___ Provided material

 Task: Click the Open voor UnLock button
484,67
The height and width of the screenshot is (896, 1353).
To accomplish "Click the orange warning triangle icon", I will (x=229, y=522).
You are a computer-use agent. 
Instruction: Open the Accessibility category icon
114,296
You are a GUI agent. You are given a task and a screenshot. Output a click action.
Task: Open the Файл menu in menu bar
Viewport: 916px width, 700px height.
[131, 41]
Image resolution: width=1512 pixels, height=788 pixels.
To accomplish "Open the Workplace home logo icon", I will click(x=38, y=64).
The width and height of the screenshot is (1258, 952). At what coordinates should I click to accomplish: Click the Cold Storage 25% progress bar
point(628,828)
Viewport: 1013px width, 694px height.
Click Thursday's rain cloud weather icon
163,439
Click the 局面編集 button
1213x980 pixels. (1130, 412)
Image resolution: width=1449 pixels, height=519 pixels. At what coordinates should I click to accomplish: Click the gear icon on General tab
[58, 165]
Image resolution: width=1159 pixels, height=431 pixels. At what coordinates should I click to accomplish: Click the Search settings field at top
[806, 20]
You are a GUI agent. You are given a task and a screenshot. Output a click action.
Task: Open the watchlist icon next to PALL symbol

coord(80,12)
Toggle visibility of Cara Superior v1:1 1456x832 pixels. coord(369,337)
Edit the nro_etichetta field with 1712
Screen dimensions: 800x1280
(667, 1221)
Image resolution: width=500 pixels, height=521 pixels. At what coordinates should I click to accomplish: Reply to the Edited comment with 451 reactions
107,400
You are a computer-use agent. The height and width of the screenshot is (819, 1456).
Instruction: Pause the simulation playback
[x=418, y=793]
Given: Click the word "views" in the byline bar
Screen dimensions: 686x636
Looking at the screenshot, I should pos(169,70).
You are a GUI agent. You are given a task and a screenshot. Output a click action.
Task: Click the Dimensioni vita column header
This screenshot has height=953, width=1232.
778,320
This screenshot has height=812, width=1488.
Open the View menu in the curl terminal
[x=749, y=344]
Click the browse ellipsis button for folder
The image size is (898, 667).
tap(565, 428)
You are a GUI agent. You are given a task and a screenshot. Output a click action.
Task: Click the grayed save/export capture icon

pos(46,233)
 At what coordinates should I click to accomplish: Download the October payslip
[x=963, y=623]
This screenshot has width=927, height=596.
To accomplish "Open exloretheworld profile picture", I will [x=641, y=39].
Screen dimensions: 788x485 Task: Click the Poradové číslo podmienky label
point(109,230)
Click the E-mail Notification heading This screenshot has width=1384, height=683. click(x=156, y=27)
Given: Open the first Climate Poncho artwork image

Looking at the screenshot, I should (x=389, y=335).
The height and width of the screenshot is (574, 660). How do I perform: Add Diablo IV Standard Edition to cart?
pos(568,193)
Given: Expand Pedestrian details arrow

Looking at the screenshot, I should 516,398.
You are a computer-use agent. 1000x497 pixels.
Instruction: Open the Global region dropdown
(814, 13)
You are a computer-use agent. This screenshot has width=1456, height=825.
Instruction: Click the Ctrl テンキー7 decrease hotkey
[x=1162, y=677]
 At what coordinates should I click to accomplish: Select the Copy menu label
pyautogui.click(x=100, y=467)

______

• [Problem requirements]: Copy every line from the data that includes the string "will".

• [Response below]:
To accomplish "Click the orange warning triangle icon", I will (x=229, y=522).
To accomplish "Open the Workplace home logo icon", I will click(x=38, y=64).
To accomplish "Open exloretheworld profile picture", I will [x=641, y=39].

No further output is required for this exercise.